Ciò detto, il più grande problema di questo film corrisponde precisamente all’impossibilità, da parte di chi guarda, di ravvisare anche solo la presenza di un autore, di una visione che costruisca, rappresenti ed ovviamente deformi, a proprio uso e consumo, una realtà ben nota ed affrontata da molto cinema occidentale. (Quello che si rintraccia è, per l’appunto, esclusivamente quel desiderio di ratifica di cui sopra, che è improbabile possa venir colto da uno spettatore più casuale e profano.)
In tal senso, è dunque apprezzabile il tentativo di dar letteralmente spazio e respiro al confronto dialettico, al contrasto di filosofie di vita, esperienze, esistenze, culture tra due donne diametralmente opposte in tutto, e, così facendo, comporre un’opera che deve e vuole informare, anziché giudicare demagogicamente. Eppure, questa stessa (ma impossibile, anzi, a più riprese, lo spettatore è portato proprio a giudicare e darsi una posizione rispetto a ciò che sta vedendo) oggettività di sguardo si trasforma ben presto in un autogol per la pellicola, le sue evidenti pretese emotigene, politiche, femminili e di denuncia, ed infine pure per la sceneggiatura - scritta dallo stesso Cremonini insieme a Monica Zapelli - ed una sua auspicabile compiutezza discorsiva.

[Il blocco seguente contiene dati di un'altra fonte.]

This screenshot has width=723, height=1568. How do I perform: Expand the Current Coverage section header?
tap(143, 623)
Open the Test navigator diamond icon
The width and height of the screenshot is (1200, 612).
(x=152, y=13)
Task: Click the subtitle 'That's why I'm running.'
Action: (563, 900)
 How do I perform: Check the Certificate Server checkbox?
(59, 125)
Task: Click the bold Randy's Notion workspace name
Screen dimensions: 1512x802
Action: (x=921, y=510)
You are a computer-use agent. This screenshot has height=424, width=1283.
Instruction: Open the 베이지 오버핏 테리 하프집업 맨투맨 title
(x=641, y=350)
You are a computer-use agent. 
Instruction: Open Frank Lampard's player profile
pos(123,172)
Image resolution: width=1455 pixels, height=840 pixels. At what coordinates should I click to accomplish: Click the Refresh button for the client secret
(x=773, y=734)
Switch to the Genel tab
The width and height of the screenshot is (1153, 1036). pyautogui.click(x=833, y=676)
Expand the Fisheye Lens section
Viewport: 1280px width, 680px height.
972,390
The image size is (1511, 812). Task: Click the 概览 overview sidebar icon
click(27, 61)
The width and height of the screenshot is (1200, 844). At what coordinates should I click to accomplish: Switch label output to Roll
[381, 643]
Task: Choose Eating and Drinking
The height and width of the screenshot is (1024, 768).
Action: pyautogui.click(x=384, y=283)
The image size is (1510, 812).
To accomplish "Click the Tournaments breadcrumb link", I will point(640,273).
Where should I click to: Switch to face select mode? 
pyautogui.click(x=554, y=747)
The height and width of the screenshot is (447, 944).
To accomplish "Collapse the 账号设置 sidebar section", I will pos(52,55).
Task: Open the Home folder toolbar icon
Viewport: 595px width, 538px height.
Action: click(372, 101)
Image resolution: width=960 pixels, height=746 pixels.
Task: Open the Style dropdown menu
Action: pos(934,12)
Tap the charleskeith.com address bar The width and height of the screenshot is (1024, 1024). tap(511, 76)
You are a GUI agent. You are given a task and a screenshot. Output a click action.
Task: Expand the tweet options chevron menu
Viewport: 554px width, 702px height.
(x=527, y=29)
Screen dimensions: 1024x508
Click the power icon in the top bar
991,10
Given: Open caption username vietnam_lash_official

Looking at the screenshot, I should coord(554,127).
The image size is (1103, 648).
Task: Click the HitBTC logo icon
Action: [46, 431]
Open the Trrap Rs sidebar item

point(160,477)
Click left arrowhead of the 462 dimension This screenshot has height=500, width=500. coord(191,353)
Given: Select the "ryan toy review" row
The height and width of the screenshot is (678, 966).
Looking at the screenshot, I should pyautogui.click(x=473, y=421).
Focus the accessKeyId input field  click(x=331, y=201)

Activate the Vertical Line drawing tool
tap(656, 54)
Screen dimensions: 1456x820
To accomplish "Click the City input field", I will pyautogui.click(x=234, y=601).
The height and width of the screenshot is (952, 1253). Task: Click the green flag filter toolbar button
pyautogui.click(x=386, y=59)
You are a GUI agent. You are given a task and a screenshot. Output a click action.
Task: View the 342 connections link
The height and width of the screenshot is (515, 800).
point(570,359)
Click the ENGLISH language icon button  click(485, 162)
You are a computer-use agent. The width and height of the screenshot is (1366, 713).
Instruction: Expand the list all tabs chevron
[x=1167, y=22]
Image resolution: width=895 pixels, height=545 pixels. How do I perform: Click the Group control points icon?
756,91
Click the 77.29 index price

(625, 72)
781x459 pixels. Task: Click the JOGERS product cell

Al contrario, Profeti sembra accontentarsi del solo atto e processo mostrativo; di esibire, di far vedere, senza filtri di sorta, la violenza e il male, senza però accettarne le conseguenze, senza volere, o meglio, riuscire a trovargli una spiegazione, una sintesi, un’argomentazione decisa e decisiva, una vera e propria conclusione. Semmai è tutto il contrario: si ha come la sensazione che i titoli di coda - pur facendolo dopo quasi due ore di non sempre facilissima fruizione - compaiano troppo presto, prima di un terzo atto, invece, del tutto assente.